California’s Vicious Circle Continues

California recently was ordered to free 55,000 prisoners because it can’t afford to hold them. It’s yet another manifestation of essential government services getting crowded out by wealth redistribution.

As pointed out below (under the Jan. 24, 2010 entry), in the past decade California state pension costs skyrocketed 2,000 percent. Many union workers can retire at age 50, with 90 percent of their pay, for life. 15,000 of them get more than $100,000 per year. That includes life guards.

In 2009, at least $3 billion was diverted from other government services to pension costs.

As Walter Russell Mead writes, “California’s public unions are sucking the state dry — like a parasite killing its host.” He quotes the “great Louisiana prophet of the blue social model Huey Long: ‘If you aren’t getting something for nothing, you’re not getting your fair share.'”

That so sums up what those on the left stand for these days. They’re always talking about getting their “fair share”. Most of the time, they mean getting it for nothing. (Typical is when some interest group gets free government benefits, and some other interest group screams that they should be getting the same or similar benefits in order to get their “fair share”.)

As explained here, California is caught in a vicious circle. “Constituencies sympathetic to businesses are leaving California in increasing numbers. Meanwhile the state’s generous social welfare programs pull in lower-income people – both from the within and outside the United States – who typically vote against the interests of businesses. With fewer pro-business and more anti-business voters (i.e. fewer Republicans and more Democrats), the result is even more regulations and higher taxes, driving even more businesses out, and so on.”

“Californians have slipped from having the 3rd highest per capita income in the country in 1959, to the 13th highest now. What’s their solution to reverse the trend? Measures to make the state business-friendly again? No. Most of the state’s elected representatives are trying to remedy the situation with more tax increases; part of the vicious circle.”

“So businesses will flee the state even faster. Fewer businesses will want to move there. Entrepreneurs won’t want to set up shop there.”

And its status as a failed state will be driven home even further.

For Government Workers, No More Job Security and Lower Pay. Now, it’s Job Security and Higher Pay. And State Bankruptcy.

Is it “conservative” or “liberal” to be concerned about public employees’ pensions that are devouring state budgets, leaving less and less left over for essential government services?

Usually that’s considered a “conservative” position, although it’s difficult for me to understand how liberals aren’t alarmed by that as well. Occasionally you come across a liberal or two who is. They include prominent California Democrats Willie Brown and Bill Lockyer.

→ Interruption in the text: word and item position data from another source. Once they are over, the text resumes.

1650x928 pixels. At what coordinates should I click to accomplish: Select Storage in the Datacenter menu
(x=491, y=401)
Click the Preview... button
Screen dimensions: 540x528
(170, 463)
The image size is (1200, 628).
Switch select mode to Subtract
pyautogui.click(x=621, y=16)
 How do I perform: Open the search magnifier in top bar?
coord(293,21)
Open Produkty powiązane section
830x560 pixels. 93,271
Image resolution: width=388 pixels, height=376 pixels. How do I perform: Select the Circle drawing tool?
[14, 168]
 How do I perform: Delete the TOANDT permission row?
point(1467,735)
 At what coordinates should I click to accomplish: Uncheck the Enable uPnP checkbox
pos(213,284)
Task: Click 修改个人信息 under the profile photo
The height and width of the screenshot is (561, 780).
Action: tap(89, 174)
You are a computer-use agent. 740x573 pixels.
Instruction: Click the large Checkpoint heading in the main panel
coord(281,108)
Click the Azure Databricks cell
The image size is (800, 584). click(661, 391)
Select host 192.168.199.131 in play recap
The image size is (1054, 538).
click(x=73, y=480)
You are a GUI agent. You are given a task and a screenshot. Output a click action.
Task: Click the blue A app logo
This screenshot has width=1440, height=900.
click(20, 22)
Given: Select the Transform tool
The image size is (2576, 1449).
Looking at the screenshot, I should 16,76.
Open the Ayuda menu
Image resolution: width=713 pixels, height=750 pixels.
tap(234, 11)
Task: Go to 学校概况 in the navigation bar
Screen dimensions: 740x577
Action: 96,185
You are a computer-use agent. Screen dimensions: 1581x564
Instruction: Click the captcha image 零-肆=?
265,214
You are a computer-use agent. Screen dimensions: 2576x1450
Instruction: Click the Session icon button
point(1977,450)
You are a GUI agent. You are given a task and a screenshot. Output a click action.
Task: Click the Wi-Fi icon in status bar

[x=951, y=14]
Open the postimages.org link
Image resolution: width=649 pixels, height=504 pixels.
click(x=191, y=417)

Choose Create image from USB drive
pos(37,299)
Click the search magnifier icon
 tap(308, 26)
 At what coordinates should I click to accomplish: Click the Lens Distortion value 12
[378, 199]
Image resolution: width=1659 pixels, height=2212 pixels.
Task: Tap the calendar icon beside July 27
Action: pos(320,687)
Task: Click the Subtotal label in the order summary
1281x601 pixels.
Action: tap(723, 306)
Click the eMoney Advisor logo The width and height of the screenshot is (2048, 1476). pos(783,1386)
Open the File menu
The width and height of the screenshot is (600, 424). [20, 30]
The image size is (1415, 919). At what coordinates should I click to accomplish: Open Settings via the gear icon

The latter said the pensions would “bankrupt” the state, and Brown astutely observed,

“The deal used to be that civil servants were paid less than private sector workers in exchange for an understanding that they had job security for life. But we politicians—pushed by our friends in labor—gradually expanded pay and benefits . . . while keeping the job protections and layering on incredibly generous retirement packages. . . . [A]t some point, someone is going to have to get honest about the fact.”

But don’t get your hopes up. My bet is that not enough liberals will come around to, in Brown’s words, getting honest about the fact. (If they did, wouldn’t they then be considered sellouts to the conservative cause?)

Get this: Just in the past decade, California state pension costs skyrocketed 2,000 percent. That’s 20 fold! At the same time state revenues only went up a measly 24 percent. Many union workers can retire at the tender age of 50, with 90 percent of their pay, for life! 15,000 of them get more than $100,000 per year.

This year alone, reports Steven Greenhut, $3 billion has been diverted from other government services to pension costs.

You can call wanting to fix something like that “conservative”. But in my book it’s just common sense.

Pocketing the Members’ Dues

Washington Post columnist E.J. Dionne had a Nov. 9 column attributing the failure of Taxpayer Bill of Rights measures in Washington state and Maine to opponents’ ability to convince enough voters that many of the things government does are necessary and good – i.e. that they’re getting their tax money’s worth.

Contrast that with an article just a week earlier in the Los Angeles Times by William Voegeli, who eloquently lays out what’s wrong these days with the high-tax model in California. Its tax revenue is no longer buying the quality of government services that the taxpayers deserve. Government services there are generally no better than those of much lower-tax states like Texas.

Why? Because the members’ dues are increasingly being funneled to the staff, and away from member programs. Members = taxpayers, and staff = government workers’ salaries, benefits and pensions.

That’s certainly not necessary, and not good. The only people it’s good for are the staff, not the members.